Terminal identifications (either alphanumeric such as H1, X1, Y1, etc. or a colored spot or dot impressed in the case ) indicate one end of each winding, indicating the same instantaneous polarity and phase between windings. This applies to both types of instrument transformers. Correct identification of terminals and wiring is essential for proper operation of metering and protective relay instrumentation.
A current transformer (CT) is a series connected measurement device designed to provide a current in its secondary coil proportional to the current flowing in its primary. Current transformers are commonly used in metering and protective relays in the electrical power industry.
Current transformers are often constructed by passing a single primary turn (either an insulated cable or an uninsulated bus bar) through a well-insulated toroidal core wrapped with many turns of wire. The CT is typically described by its current ratio from primary to secondary. For example, a 1000:1 CT would provide an output current of 1 amperes when 1000 amperes were passing through the primary winding. Standard secondary current ratings are 5 amperes or 1 ampere, compatible with standard measuring instruments. The secondary winding can be single ratio or have several tap points to provide a range of ratios. Care must be taken that the secondary winding is not disconnected from its low-impedance load while current flows in the primary, as this may produce a dangerously high voltage across the open secondary and may permanently affect the accuracy of the transformer.
Specially constructed wideband CTs are also used, usually with an oscilloscope, to measure high frequency waveforms or pulsed currents within pulsed power systems. One type provides a voltage output that is proportional to the measured current; another, called a Rogowski coil, requires an external integrator in order to provide a proportional output.
A current clamp uses a current transformer with a split core that can be easily wrapped around a conductor in a circuit. This is a common method used in portable current measuring instruments but permanent installations use more economical types of current transformer.
Potential transformer (Voltage transformer)
Voltage transformers (VT) (also called potential transformers (PT)) are a parallel connected type of instrument transformer, used for metering and protection in high-voltage circuits or phasor phase shift isolation.
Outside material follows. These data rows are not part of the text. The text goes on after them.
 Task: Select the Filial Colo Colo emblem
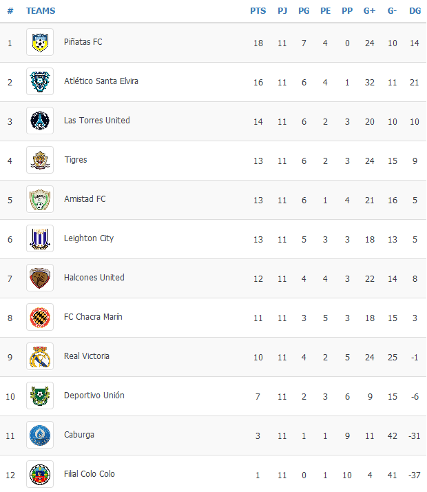pyautogui.click(x=40, y=474)
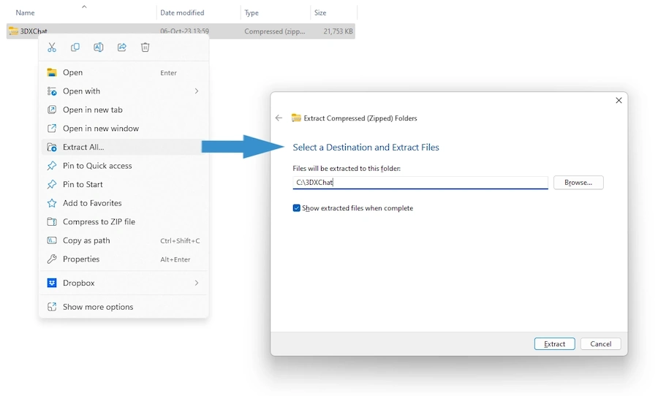The image size is (658, 396).
Task: Toggle Show extracted files when complete
Action: [297, 208]
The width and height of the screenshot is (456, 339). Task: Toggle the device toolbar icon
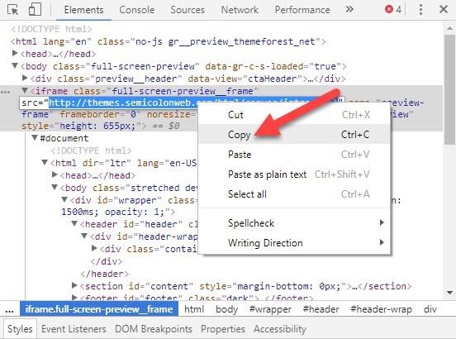(35, 9)
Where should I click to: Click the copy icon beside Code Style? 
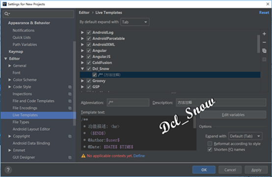click(70, 87)

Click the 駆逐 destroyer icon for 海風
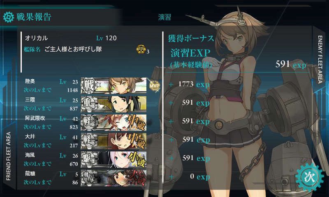coord(89,159)

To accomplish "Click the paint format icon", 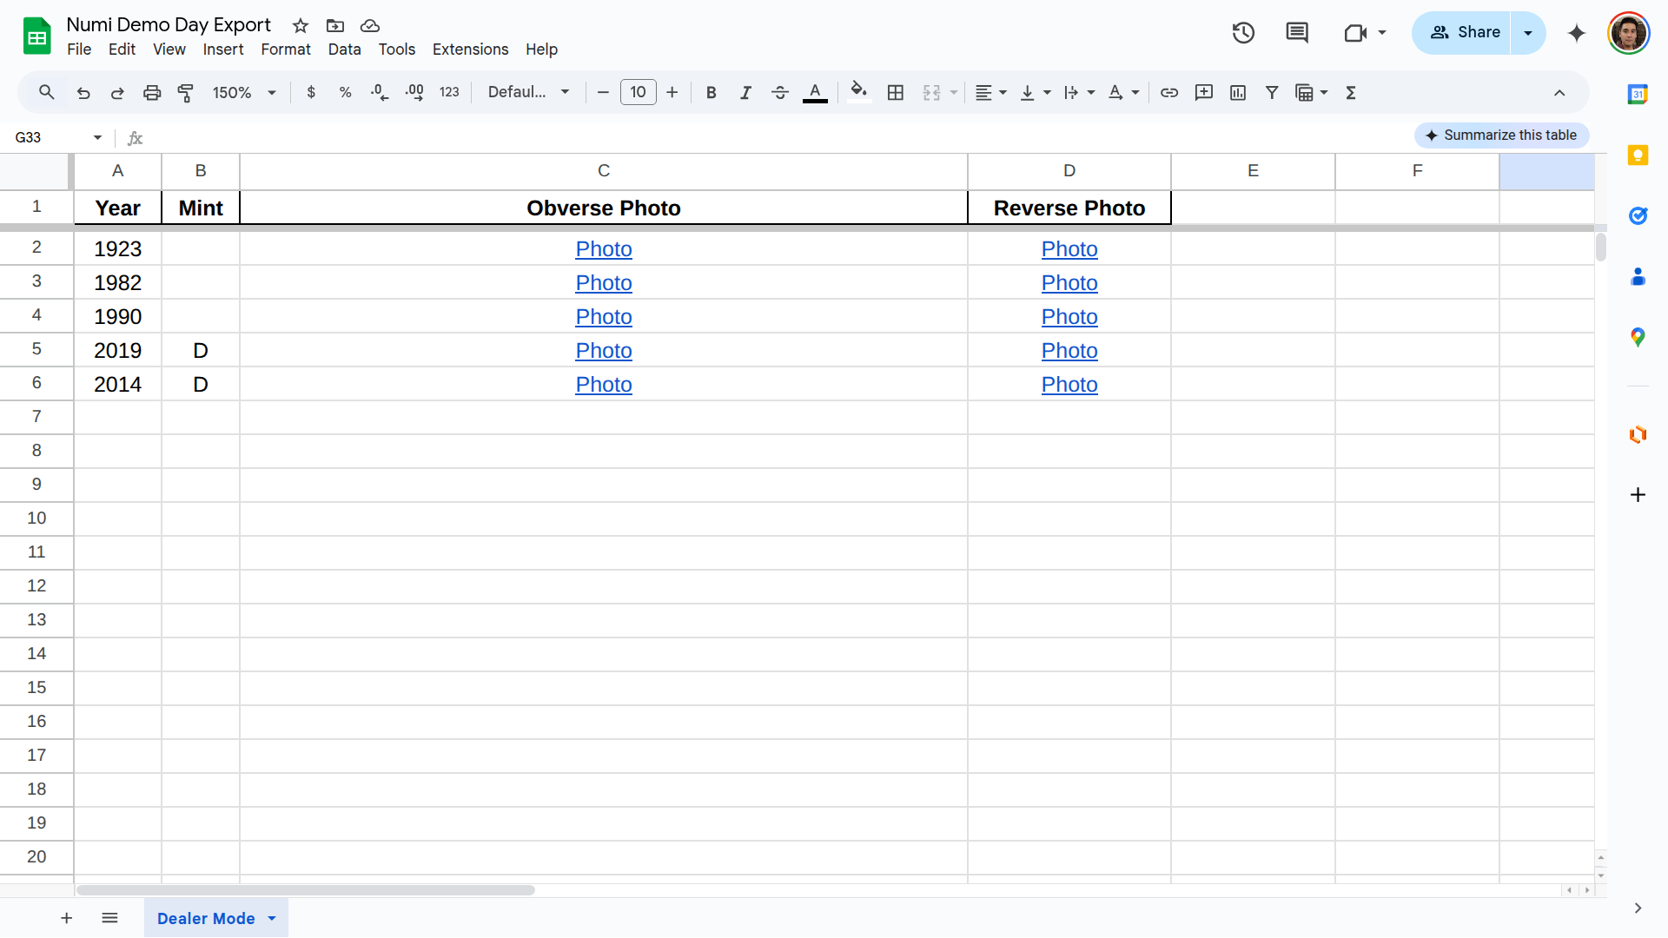I will coord(186,93).
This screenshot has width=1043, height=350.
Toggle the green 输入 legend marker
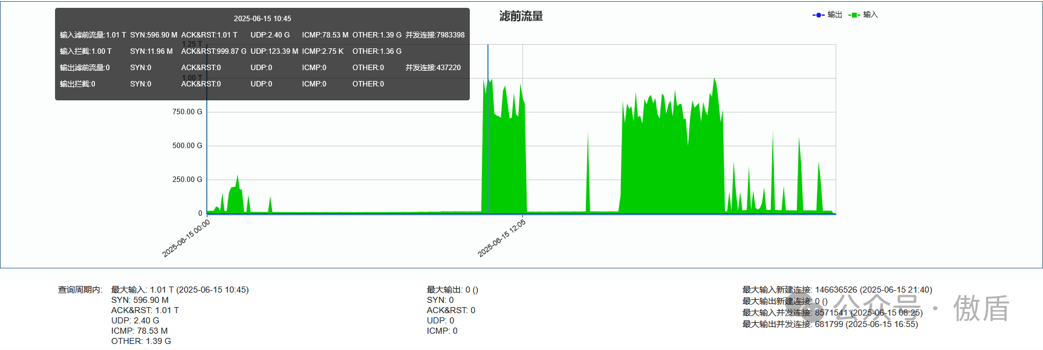pyautogui.click(x=854, y=15)
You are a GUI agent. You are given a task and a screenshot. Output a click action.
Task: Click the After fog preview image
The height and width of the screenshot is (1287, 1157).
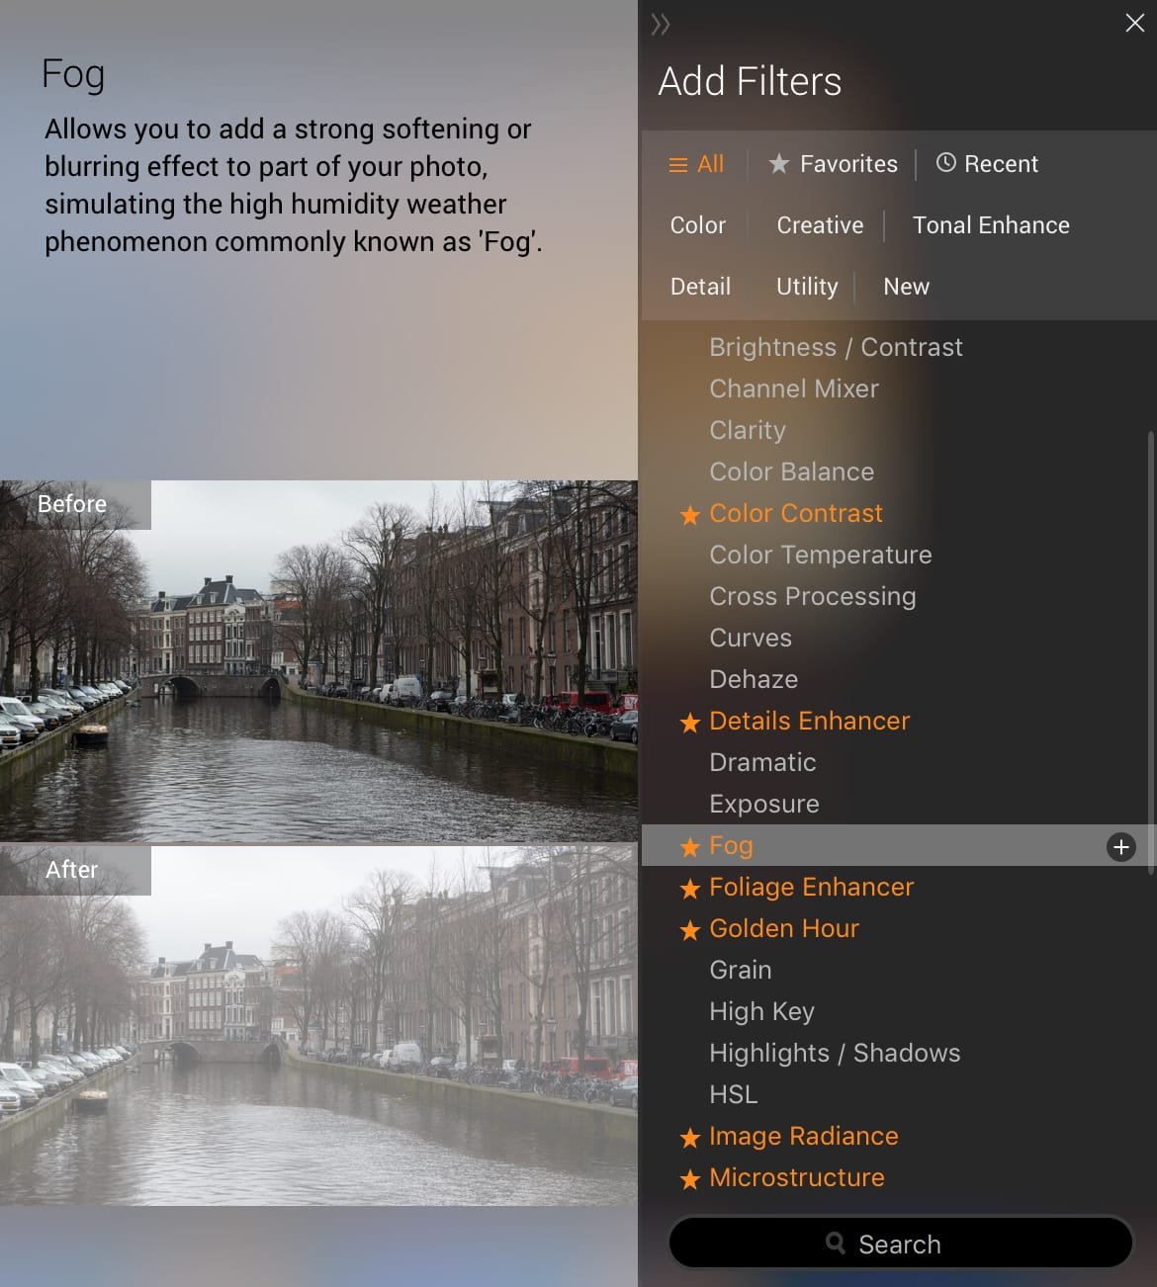318,1026
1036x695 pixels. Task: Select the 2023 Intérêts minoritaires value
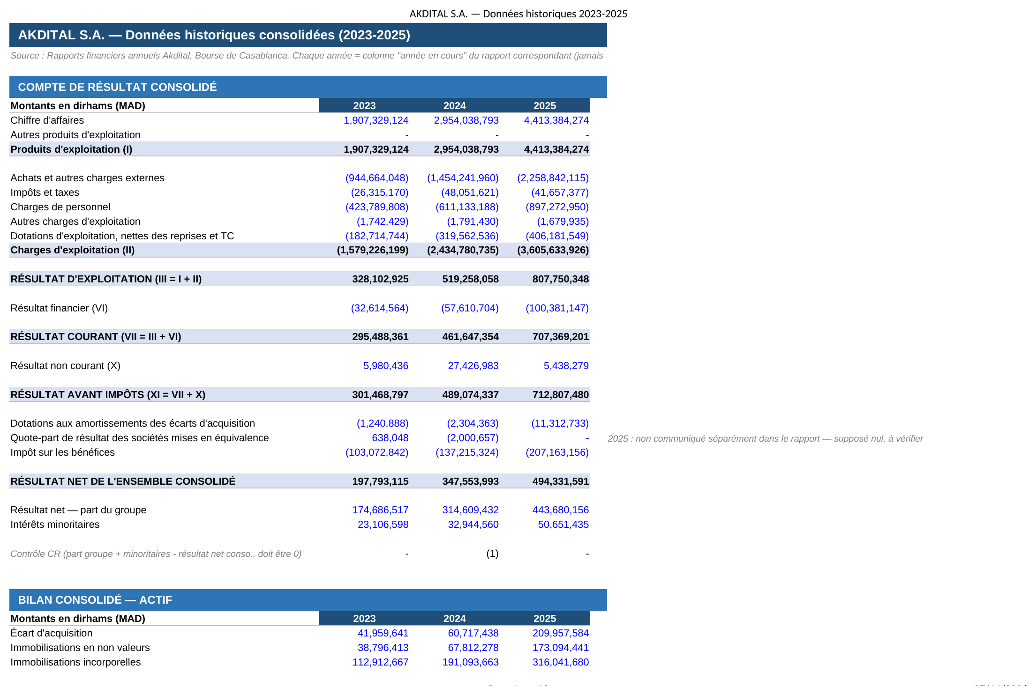[x=383, y=525]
They are designed to present negligible load to the supply being measured and to have an accurate voltage ratio to enable accurate metering.
Some transformer winding primary (usually high-voltage) connection points may be labelled as H1, H2 (sometimes H0 if it is internally designed to be grounded) and X1, X2 and sometimes an X3 tap may be present. Sometimes a second isolated winding (Y1, Y2, Y3) may also be available on the same voltage transformer. The primary may be connected phase to ground or phase to phase. The secondary is usually grounded on one terminal.
There are three primary types of voltage transformers(VT): electromagnetic, capacitor, and optical. The electromagnetic voltage transformer is a wire-wound transformer. The capacitor voltage transformer uses a capacitance potential divider and is used at higher voltages due to a lower cost than an electromagnetic VT. An optical voltage transformer exploits the electrical properties of optical materials.
Combined instrument transformer
A combined instrument transformer encloses a current transformer and a voltage transformer in the same transformer. There are two main combined current and voltage transformer designs: oil-paper insulated and SF6 insulated. One advantage of applying this solution is reduced substation footprint, due to reduced number of transformers in a bay, supporting structures and connections as well as lower costs for civil works, transportation and installation.
A pulse transformer is a transformer that is optimised for transmitting rectangular electrical pulses (that is, pulses with fast rise and fall times and a relatively constant amplitude). Small versions called signal types are used in digital logic and telecommunications circuits, often for matching logic drivers to transmission lines. Medium-sized power versions are used in power-control circuits such as camera flash controllers. Larger power versions are used in the electrical power distribution industry to interface low-voltage control circuitry to the high-voltage gates of power semiconductors. Special high voltage pulse transformers are also used to generate high power pulses for radar, particle accelerators, or other high energy pulsed power applications.
To minimise distortion of the pulse shape, a pulse transformer needs to have low values of leakage inductance and distributed capacitance, and a high open-circuit inductance. In power-type pulse transformers, a low coupling capacitance (between the primary and secondary) is important to protect the circuitry on the primary side from high-powered transients created by the load. For the same reason, high insulation resistance and high breakdown voltage are required. A good transient response is necessary to maintain the rectangular pulse shape at the secondary, because a pulse with slow edges would create switching losses in the power semiconductors.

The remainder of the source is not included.